The bypassing of FDA approval has deeper effects as well. If some companies are circumventing FDA approval by producing veterinary devices that are being used by veterinarians as drugs in competition with FDA-approved drugs, “A pharmaceutical company’s motivation level to bring products to the market is diminished,” said Morehead.
“I think that all of us in this industry—not just veterinarians but all of the horse-owning public—need to think long and hard about that because whether you like pharmaceutical companies or not, we rely on them in the human and veterinary market. That may not be the biggest issue we see this year or next year, but at some point, we’ll all see repercussions from that as pharmaceutical companies elect not to bring new products to the market,” Morehead continued.
On The Honor System
For the moment, the FDA has chosen to adopt an “enforcement discretion” policy on the pharmaceutical use of veterinary devices, even though it violates their rules.
“The FDA regulates many important issues. For example, our food supply is more important than this issue, and the monitoring of such is also, so certain things get priority,” said Morehead. “If horse production was for producing food, it would also be far higher on the priority list. But they’re not, so horses are a lower priority in the eyes of the FDA.”
So, it’s up to the veterinary community to self-police. And veterinarians are frequently under quite a bit of pressure from clients to find an effective, yet cheaper, treatment. And if their friend had good success with a veterinary device, the client might ask for the same.
“You have to decide if you’re going to do the best for your client and for the patient,” said Bertone. “It’s about the ethics of doing the right thing for your client. I don’t care if the FDA decides to do anything to enforce their rules about this. I doubt they will. But it’s about what my profession dictates to me is ethical behavior in delivering services to my client.
“It’s so important for the veterinarian to educate the client about all the facts and the risks,” Bertone continued.

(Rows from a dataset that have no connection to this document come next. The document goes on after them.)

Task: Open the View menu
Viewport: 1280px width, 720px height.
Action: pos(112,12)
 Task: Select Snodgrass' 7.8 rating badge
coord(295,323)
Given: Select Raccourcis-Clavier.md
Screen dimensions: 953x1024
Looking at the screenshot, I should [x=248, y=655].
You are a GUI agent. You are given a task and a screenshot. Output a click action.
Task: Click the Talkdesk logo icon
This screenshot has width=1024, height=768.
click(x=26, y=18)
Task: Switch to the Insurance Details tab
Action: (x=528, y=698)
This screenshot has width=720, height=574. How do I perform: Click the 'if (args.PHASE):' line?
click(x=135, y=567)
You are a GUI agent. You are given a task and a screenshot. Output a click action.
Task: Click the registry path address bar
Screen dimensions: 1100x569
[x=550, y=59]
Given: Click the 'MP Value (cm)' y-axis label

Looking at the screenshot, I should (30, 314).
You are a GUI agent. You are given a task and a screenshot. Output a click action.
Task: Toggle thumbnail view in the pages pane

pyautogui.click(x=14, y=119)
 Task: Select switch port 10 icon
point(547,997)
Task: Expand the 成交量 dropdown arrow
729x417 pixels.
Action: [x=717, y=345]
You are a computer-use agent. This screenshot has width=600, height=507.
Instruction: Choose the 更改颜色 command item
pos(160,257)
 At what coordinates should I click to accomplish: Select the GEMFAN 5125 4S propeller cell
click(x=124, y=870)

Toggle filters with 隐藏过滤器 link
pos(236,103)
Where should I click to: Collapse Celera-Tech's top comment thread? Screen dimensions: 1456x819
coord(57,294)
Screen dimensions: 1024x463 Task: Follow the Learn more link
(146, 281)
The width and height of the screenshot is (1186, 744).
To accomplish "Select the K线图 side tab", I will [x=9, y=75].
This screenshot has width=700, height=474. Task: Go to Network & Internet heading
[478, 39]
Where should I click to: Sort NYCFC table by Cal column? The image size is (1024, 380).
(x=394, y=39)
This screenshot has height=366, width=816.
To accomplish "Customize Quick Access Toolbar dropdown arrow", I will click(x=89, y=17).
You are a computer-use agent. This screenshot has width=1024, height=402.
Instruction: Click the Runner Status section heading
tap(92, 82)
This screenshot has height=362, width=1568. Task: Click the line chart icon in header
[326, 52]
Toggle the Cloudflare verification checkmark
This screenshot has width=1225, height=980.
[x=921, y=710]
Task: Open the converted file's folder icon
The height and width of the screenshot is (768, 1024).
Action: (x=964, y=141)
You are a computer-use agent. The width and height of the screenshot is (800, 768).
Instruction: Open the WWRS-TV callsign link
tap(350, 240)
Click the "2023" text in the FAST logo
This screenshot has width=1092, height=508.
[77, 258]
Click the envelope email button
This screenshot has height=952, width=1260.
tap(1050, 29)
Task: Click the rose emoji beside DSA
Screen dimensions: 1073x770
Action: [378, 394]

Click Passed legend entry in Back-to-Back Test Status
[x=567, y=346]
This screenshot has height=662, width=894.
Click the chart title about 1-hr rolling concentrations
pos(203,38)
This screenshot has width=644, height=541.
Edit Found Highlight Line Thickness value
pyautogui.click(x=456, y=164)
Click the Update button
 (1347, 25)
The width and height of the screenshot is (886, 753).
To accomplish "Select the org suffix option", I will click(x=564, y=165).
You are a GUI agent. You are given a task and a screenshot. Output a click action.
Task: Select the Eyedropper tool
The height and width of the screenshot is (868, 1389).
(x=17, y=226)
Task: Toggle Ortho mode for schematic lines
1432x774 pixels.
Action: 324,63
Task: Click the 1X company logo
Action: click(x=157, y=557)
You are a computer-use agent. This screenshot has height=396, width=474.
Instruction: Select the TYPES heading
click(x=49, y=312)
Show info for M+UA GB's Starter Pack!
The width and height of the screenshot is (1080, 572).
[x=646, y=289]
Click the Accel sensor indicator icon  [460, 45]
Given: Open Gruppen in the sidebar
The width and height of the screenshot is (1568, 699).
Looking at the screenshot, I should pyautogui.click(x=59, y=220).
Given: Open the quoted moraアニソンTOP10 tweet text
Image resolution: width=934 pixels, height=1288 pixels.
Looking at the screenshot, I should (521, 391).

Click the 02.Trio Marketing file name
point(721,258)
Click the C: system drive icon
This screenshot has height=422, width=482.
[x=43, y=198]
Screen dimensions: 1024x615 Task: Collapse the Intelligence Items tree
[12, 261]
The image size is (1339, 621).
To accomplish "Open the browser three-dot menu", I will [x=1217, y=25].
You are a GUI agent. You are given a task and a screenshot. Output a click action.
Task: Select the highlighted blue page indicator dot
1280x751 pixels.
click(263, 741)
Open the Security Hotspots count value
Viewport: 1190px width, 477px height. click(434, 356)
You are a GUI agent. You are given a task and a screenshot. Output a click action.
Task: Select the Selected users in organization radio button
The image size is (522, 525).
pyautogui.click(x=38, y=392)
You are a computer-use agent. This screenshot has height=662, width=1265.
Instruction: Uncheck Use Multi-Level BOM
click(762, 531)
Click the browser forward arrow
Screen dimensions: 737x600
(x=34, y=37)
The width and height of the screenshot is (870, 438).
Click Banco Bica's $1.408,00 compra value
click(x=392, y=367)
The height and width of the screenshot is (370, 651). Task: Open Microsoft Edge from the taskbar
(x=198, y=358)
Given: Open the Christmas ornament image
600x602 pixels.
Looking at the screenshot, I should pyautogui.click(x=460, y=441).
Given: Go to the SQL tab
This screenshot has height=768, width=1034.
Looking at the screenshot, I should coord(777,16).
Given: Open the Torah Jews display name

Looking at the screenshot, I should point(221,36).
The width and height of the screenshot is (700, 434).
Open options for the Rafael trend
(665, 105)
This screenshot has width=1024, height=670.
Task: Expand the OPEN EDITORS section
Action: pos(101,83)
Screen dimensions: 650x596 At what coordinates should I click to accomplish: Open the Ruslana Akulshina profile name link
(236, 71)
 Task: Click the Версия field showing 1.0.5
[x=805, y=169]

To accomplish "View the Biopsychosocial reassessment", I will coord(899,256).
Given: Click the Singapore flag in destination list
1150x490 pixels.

A white paper produced by the Biological and Therapeutic Agents Committee of the AAEP in July 2010 stated that “it is the AAEP’s position that if there are FDA-approved products available and formulated in the appropriate dosage for the disease indication of the patient, those products should be used in preference to a medical device used as a pharmaceutical.” And that “It is unethical for a veterinarian to promote or represent a medical device as equivalent to an approved pharmaceutical product.”
There are a multitude of resources available online for horse owners seeking to educate themselves about their horses’ care and medications. “When you’re talking to your individual veterinarian in the privacy of your own barn aisle, that’s one conversation,” said Tom Daniel, DVM, of Southern Pines Equine Associates (N.C.).
“But if you really want to see what the profession as a whole thinks about that issue, go to the American Association of Equine Practitioners website and read up on it. Don’t be afraid to challenge your veterinarian’s position if it stands at odds with his professional organization’s stance.”